Lumber has become a hot commodity over the past year – more than doubling in price by some measures – but the spike in demand isn’t likely to benefit most wood suppliers in Maine.
Demand for building materials has jumped during the pandemic, caused at least in part by the hot real estate market that has led many to buy land away from the big cities and build a new home in a safer, rural community. Home renovations and expansions are also booming, as many people forced to work from home have decided that a purpose-built home office would work better than a converted bedroom.
The heavy demand pushed lumber futures to record highs last week, jumping to more than $1,500 per 1,000 board feet of lumber due to be delivered in July. A year earlier, the price was under $350. More immediate trading was at even higher prices, with the May contract going for $1,610 for 1,000 board feet.
But industry analysts said those much higher prices aren’t working their way down through the market to reach the pockets of Maine landowners where the trees grow, or the loggers who cut them down.
“Not only has it not trickled down, it won’t until and unless new mills are built,” said Eric Kingsley, a forest economist and Portland-based partner with Innovative Natural Resource Solutions, a forest industry consulting firm.
Kingsley said it’s a bottleneck in the supply chain that’s pushing prices sky high at the sawmills, and that’s where prices are jumping.
Many sawmills closed during the Great Recession when the housing market took a big hit, Kingsley said, and most investors aren’t lining up to put significant money into building new ones to take advantage of what may only be a short-term price hike.
Kingsley recently looked at prices of stumpage, delivered timber and lumber in northern New Hampshire for the first three months of the year, and he said the disparity in prices for wood at the three key levels of production was striking.
Prices for stumpage wood – essentially what landowners charge to allow loggers to harvest their wood – were $140 per 1,000 board feet, about 4 percent above the 10-year average, he said.
Delivered prices – what loggers charge when they deliver wood to the sawmills – were $320 per 1,000 board feet, Kingsley said, about 9 percent below the 10-year average.
And prices for lumber, the finished wood that’s used in construction, were $856 per 1,000 board feet, he found – 134 percent above the 10-year average. And that was before the late spring price surge that has catapulted lumber prices to record highs.
In addition to the diminished number of sawmills operating in the country, Kingsley said there are other factors that have pushed prices up, beyond the rising demand. For instance, he said, many sawmills shut down a year ago, in some cases for more than two months, as the coronavirus pandemic raged and sawmill owners sought to limit its spread among workers.

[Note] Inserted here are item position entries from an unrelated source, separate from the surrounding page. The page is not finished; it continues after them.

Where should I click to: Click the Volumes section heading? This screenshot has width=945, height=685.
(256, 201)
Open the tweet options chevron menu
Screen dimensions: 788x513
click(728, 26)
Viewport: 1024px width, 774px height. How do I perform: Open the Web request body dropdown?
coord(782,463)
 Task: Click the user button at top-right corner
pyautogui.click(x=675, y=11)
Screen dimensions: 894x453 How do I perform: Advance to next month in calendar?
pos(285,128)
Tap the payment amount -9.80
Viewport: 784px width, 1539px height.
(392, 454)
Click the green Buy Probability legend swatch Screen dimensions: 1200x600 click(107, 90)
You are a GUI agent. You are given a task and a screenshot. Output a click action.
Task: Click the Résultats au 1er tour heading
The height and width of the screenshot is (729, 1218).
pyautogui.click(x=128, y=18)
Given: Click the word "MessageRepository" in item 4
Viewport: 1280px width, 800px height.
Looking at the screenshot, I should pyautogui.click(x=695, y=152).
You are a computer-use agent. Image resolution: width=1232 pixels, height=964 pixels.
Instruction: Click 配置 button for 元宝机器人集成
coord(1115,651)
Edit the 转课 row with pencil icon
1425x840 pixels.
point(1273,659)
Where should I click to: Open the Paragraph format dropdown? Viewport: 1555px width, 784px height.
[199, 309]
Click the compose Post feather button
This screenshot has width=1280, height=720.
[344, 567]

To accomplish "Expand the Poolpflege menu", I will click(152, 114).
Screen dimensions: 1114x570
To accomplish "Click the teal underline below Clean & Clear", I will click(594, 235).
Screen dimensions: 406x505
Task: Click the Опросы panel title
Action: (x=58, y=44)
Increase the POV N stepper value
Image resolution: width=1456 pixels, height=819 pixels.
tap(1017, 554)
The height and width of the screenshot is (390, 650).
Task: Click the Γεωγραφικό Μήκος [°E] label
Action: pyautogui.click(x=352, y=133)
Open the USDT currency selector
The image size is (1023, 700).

That led to shortages of lumber and higher prices.
In addition, forest fires in the western U.S. diminished supplies to mills in that part of the country, he said, further limiting supplies and pushing up prices. And there’s nothing major on the horizon that would draw prices back down, Kingsley said, although he does expect prices to retreat somewhat from the big jumps that have occurred.
For one thing, he said, the surge will likely lead people to delay or abandon discretionary projects until prices ease.
“The new normal will be a lot higher than the old normal, but what we’re seeing now is ridiculously high,” Kingsley said.
Dana Doran, executive director of the Professional Logging Contractors of Maine, said members of his organization are concerned about prices whipsawing.
“We’re very worried for the future,” he said, and a chief concern is that projects canceled due to high lumber prices will quickly translate into lower prices for the raw material.
That would mean loggers would bear the brunt of the lower demand without ever having reaped any benefit from the higher prices that lumber is now fetching, he said.
Patrick Strauch, executive director of the Maine Forest Products Council, said the rapid jump in demand hit at a particularly bad time for wood producers. Many were already dealing with a drop in demand from sawmills because of the pandemic leading to shutdowns, giving them a backlog of wood and lower asking prices.
Strauch said he saw the impact firsthand. This spring, he has been building an addition to his house so his mother-in-law could come live with him and his wife. He said the lumber, which he bought before the most recent run-up in prices, was still about 30 percent higher than he had budgeted, tempting him to make it a true do-it-yourself project.
“I’m hoping my wife will let me buy that portable bandsaw mill,” he joked.
Even Maine sawmills are at the mercy of larger market forces because they account for only about 1 percent of North American lumber production, said Anne McInerney, a spokeswoman for J.D. Irving, a Canadian company that operates two of its sawmills in the state.
The Maine mills, she said, “are not price-setters.”
And that larger lumber market is typically beset by big price swings, she said. In the summer of 2010, as the Great Recession dragged on, prices fell below $280 per 1,000 board feet, she said. Prices steadied as the economy recovered, McInerney said, and then plunged again when new home starts tanked in mid-2018.
Prices dropped again at the outset of the pandemic, she said, before the homebuilding and home improvement boom set in.